Records shown below:

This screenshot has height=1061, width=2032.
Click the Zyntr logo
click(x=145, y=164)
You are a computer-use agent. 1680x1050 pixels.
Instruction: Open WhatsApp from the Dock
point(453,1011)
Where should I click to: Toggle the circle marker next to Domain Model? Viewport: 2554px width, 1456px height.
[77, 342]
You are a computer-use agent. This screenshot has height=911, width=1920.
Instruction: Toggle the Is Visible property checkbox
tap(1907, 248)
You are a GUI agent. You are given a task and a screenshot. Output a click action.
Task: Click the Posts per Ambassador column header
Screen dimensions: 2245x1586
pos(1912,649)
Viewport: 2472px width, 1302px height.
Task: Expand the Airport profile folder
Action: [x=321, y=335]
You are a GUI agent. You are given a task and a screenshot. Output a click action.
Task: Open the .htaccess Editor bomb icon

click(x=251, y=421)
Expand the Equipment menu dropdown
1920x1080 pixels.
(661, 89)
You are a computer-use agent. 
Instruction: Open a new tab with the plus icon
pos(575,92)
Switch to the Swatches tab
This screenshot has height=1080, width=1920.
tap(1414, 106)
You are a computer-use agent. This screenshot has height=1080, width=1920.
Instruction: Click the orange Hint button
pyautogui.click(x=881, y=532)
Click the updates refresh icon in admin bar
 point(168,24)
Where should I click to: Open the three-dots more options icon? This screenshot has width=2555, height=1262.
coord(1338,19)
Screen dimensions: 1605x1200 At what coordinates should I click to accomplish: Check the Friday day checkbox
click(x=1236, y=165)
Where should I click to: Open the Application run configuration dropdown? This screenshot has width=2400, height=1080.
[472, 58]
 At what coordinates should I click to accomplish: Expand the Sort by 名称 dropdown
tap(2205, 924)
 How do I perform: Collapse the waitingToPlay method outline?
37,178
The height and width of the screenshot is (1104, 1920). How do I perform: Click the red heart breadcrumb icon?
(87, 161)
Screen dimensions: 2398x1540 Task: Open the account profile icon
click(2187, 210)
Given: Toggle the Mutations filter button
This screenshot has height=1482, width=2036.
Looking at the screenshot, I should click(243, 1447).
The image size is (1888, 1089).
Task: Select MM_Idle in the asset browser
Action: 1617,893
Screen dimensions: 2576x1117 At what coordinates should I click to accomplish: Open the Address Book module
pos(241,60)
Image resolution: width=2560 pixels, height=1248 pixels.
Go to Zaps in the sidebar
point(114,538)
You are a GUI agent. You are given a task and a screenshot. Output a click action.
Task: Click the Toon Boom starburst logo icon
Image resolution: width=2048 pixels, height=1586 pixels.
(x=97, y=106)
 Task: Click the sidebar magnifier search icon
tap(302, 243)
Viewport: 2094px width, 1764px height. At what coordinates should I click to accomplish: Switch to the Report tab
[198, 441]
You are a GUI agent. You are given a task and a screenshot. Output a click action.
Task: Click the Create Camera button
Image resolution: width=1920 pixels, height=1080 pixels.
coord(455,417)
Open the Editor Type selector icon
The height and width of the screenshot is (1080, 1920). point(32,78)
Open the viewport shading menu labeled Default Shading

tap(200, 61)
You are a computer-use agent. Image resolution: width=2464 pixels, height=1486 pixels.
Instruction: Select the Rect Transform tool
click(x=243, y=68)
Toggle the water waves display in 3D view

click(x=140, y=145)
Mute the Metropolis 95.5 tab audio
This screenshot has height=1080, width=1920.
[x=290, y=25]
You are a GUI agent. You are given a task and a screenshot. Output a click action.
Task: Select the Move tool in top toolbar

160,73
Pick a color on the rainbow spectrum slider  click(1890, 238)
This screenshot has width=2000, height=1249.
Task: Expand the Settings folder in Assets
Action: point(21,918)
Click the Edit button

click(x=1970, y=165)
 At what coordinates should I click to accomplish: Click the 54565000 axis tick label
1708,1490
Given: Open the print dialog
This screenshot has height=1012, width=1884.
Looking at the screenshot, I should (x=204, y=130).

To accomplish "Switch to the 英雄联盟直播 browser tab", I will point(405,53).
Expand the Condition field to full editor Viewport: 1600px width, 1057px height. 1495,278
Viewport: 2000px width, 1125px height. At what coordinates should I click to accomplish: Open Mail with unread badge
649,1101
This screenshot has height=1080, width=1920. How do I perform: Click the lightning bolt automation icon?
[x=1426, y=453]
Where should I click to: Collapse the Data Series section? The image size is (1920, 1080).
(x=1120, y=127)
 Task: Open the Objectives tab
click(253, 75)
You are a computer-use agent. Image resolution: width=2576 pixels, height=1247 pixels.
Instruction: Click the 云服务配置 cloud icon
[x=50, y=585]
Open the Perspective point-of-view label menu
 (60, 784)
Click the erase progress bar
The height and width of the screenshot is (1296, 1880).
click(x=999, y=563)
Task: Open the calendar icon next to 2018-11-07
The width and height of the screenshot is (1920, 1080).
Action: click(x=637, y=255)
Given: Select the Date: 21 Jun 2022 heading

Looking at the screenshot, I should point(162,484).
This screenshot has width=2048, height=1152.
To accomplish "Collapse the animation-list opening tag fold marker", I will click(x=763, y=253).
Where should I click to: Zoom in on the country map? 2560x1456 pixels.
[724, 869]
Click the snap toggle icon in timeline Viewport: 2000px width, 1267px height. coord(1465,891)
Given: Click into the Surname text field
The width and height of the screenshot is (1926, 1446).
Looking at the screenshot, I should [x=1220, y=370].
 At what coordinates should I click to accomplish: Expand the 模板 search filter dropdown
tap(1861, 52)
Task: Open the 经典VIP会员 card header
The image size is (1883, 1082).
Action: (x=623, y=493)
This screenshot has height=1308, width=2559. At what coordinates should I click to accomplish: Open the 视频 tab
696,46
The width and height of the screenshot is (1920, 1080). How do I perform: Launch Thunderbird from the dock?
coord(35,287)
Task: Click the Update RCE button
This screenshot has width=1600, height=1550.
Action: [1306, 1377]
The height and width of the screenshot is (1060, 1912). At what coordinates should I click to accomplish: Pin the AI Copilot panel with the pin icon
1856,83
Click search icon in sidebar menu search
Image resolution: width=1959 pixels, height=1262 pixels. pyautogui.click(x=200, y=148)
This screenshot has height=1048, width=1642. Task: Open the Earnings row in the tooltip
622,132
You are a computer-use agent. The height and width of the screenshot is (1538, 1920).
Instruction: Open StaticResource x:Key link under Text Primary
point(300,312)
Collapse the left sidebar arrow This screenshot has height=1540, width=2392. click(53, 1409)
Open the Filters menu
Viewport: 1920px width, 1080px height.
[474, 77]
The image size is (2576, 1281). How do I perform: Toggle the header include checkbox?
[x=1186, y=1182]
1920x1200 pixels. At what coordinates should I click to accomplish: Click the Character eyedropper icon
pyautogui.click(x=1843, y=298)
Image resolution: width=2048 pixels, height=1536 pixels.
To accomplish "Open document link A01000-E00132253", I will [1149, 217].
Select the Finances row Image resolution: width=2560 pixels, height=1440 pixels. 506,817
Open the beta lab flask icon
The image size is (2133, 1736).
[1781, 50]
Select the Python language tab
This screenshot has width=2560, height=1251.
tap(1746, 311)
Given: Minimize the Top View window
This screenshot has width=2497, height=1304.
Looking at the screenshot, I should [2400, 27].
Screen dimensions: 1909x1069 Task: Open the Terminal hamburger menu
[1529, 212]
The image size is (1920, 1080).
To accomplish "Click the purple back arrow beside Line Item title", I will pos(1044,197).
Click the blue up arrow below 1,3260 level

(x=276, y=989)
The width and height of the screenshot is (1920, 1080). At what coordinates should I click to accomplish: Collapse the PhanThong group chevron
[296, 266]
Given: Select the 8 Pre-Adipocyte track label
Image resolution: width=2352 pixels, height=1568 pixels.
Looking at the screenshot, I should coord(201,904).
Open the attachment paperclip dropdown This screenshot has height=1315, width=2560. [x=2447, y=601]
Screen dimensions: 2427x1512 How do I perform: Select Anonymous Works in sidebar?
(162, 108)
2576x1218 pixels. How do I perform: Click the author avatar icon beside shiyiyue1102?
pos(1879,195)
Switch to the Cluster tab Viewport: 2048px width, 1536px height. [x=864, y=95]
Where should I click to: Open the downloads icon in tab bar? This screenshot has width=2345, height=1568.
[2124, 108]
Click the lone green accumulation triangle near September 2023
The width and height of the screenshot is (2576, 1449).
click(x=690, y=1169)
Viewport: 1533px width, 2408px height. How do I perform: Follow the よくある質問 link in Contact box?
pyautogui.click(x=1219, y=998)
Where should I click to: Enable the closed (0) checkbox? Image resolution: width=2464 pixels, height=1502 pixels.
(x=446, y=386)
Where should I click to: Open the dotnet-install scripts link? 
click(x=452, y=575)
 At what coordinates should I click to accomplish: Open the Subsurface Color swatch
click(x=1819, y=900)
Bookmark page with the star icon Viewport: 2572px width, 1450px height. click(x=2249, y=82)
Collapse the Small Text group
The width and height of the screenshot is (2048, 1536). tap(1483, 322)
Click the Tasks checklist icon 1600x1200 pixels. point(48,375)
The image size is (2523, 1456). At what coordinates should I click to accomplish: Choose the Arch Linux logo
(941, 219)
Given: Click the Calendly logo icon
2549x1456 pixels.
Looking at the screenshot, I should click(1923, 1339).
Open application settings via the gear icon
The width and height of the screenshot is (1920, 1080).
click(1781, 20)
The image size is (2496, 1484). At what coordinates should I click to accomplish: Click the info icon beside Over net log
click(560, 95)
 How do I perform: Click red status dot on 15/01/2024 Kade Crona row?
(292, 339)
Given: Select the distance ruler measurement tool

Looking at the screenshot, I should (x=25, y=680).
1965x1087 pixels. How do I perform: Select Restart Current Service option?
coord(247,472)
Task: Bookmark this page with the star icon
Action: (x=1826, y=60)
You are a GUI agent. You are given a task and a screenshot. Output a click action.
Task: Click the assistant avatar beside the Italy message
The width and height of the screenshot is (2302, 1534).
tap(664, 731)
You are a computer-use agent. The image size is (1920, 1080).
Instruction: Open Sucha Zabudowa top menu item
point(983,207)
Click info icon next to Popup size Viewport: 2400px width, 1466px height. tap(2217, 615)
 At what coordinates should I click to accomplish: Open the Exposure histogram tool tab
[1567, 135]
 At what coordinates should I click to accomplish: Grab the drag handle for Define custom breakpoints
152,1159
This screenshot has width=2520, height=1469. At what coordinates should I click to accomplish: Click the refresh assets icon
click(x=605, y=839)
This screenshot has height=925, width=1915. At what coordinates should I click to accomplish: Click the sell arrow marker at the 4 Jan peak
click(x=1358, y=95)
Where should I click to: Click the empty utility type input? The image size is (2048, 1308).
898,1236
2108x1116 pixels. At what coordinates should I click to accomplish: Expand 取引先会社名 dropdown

End of Records shown.

Lines above containing "field": how many? Reply with the number only.

Exercise solution
2